PROBLEM TO SOLVE —
Please print, exactly, only the lines in the entries below from the line that has "Recensioni (0) [tab] (109, 755)" through the line that has "Академия Московская духовная (369, 1419)". Pictures don't go in.

SUPPLIED MATERIAL —
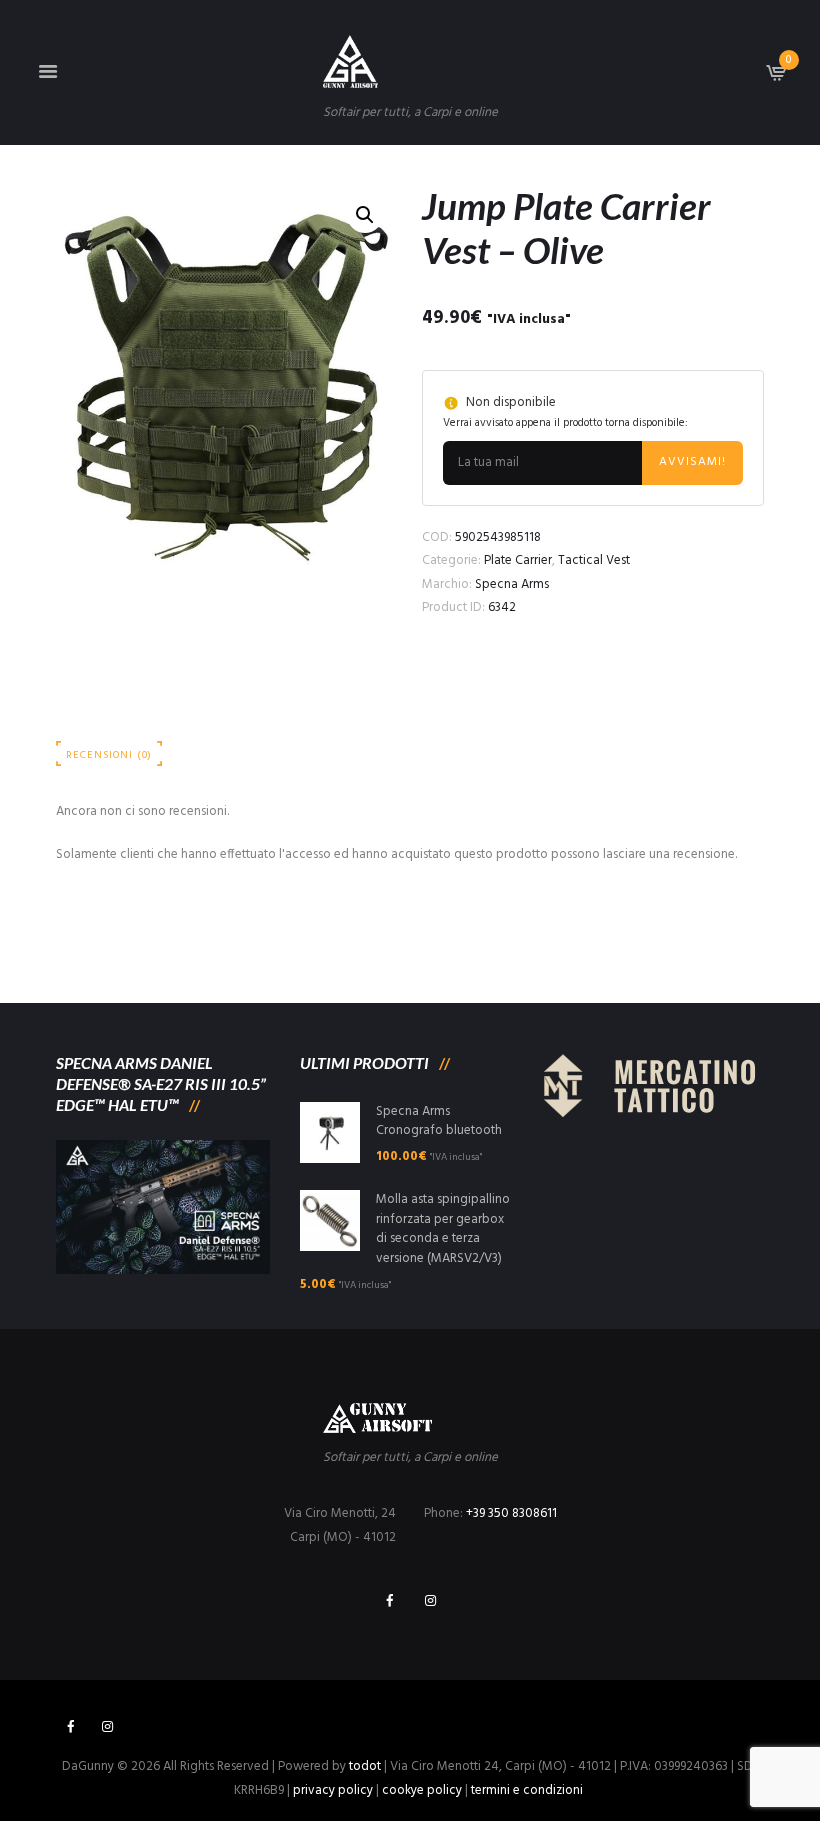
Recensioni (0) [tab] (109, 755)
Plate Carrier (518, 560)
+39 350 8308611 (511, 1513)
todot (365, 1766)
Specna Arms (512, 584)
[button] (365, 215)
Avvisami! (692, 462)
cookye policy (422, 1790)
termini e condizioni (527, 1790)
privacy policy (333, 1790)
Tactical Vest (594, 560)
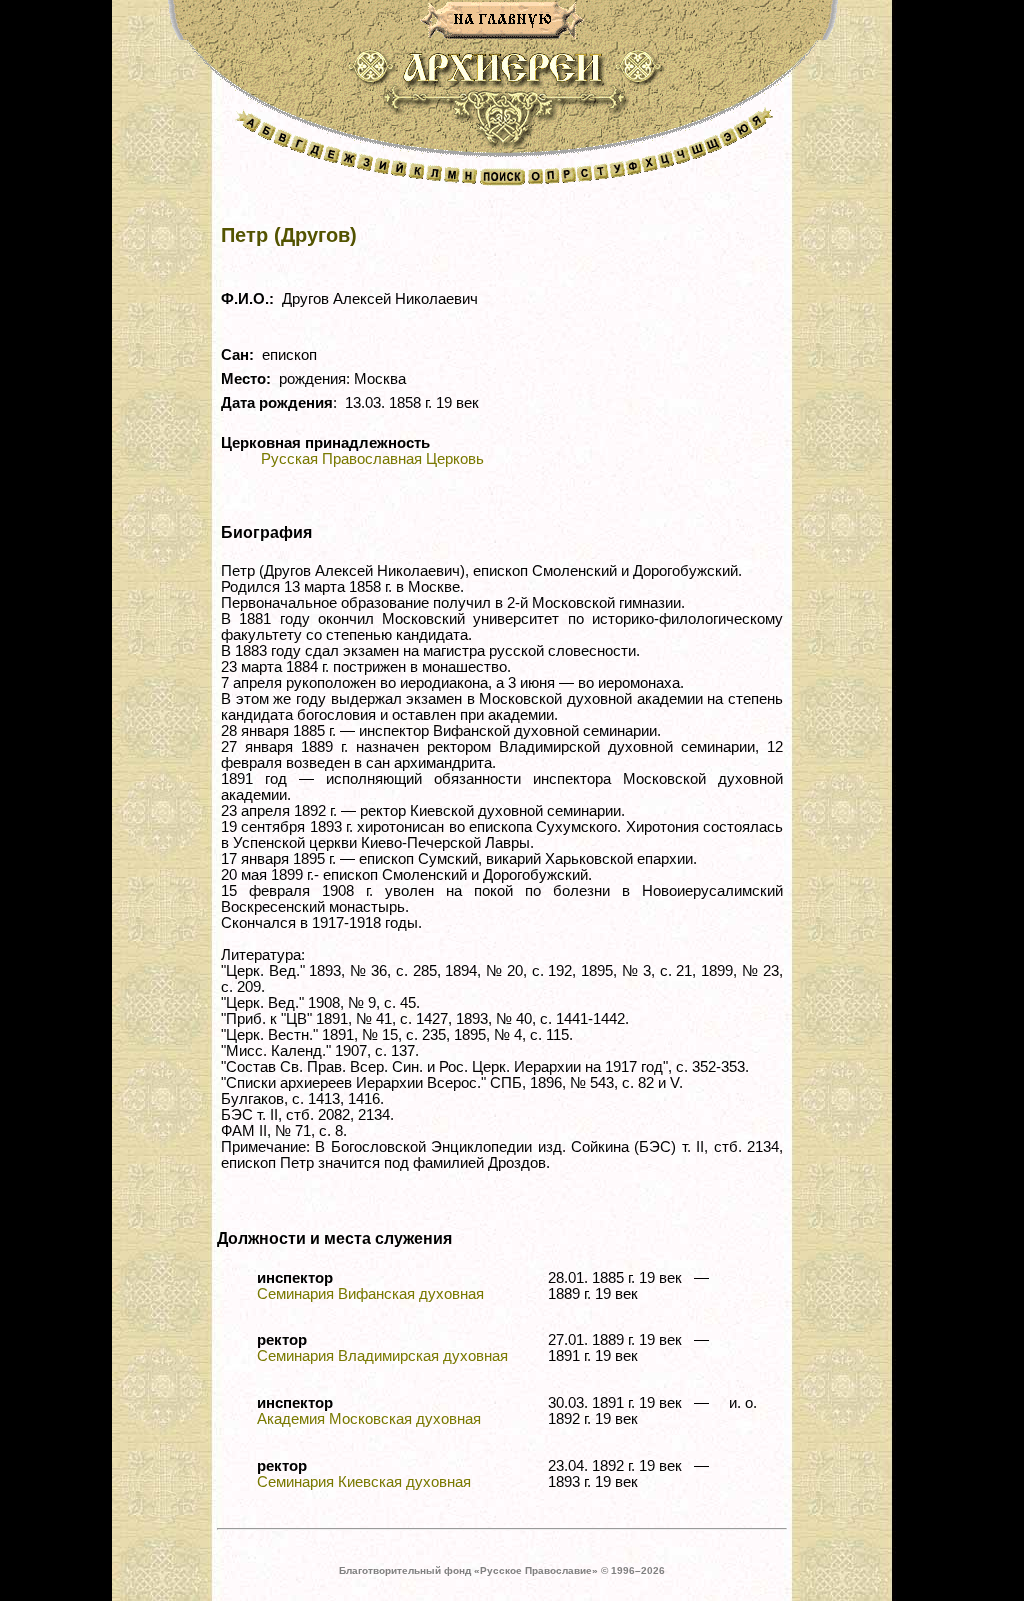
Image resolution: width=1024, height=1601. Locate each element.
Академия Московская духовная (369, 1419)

--

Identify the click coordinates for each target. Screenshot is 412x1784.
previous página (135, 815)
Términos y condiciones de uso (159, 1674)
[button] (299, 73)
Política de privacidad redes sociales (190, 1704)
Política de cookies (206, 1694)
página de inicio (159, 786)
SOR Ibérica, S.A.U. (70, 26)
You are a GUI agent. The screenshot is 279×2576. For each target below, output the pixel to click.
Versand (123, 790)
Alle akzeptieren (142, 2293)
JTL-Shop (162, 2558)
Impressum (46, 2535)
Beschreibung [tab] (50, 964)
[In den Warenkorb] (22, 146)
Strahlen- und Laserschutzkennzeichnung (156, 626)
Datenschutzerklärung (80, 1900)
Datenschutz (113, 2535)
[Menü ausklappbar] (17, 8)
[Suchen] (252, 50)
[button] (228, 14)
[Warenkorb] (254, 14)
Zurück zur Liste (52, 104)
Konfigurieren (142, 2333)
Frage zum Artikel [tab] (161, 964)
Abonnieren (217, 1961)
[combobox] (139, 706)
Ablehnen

---

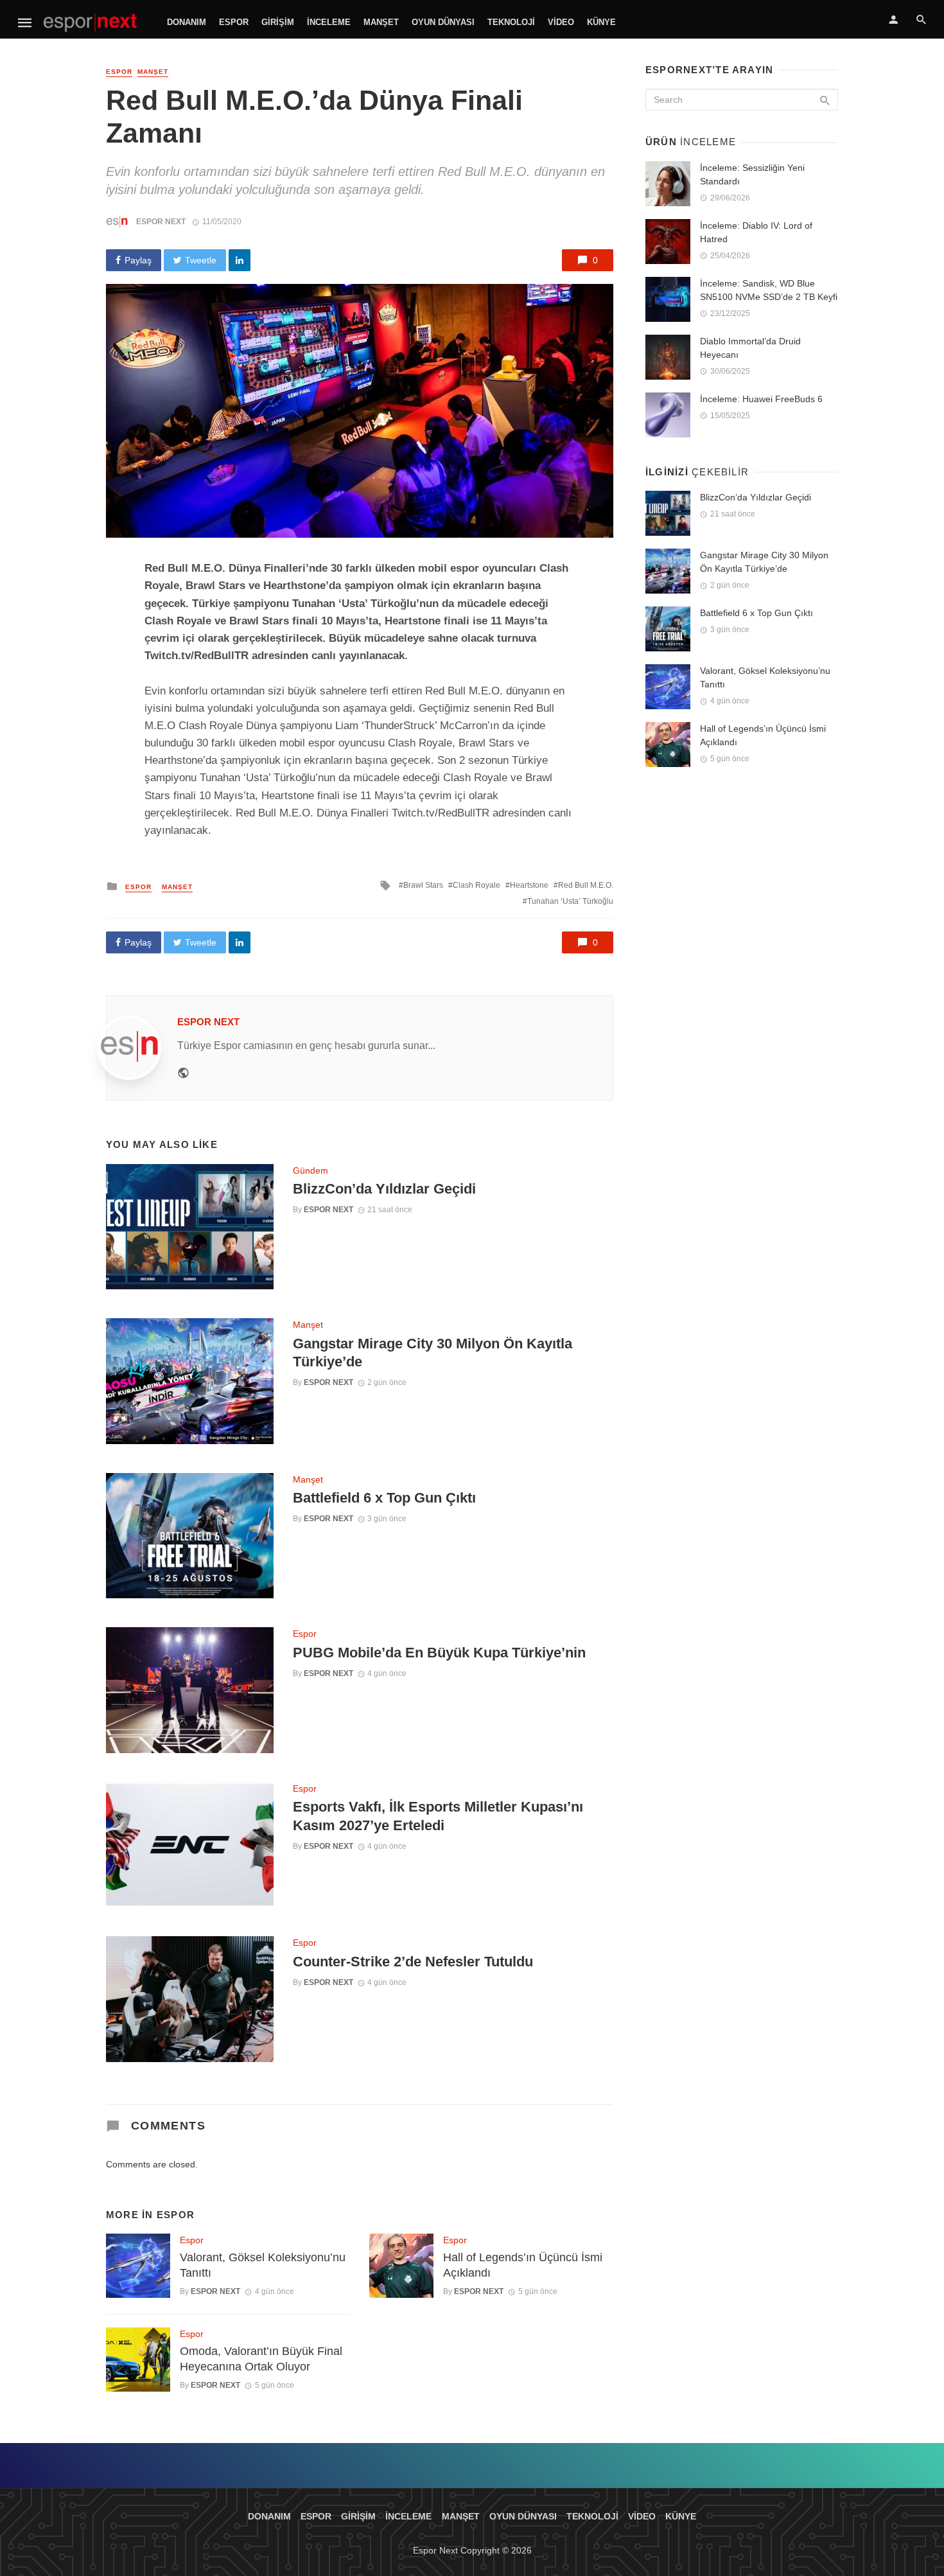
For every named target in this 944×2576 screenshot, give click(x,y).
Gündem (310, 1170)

RESPONSE TO THIS EXERCISE —
Recensioni (0) [tab] (109, 755)
Plate Carrier (518, 560)
+39 350 8308611 (511, 1513)
todot (365, 1766)
Specna Arms (512, 584)
[button] (365, 215)
Avvisami! (692, 462)
cookye policy (422, 1790)
termini e condizioni (527, 1790)
privacy policy (333, 1790)
Tactical Vest (594, 560)
Image resolution: width=1024, height=1601. Locate each element.
Академия Московская духовная (369, 1419)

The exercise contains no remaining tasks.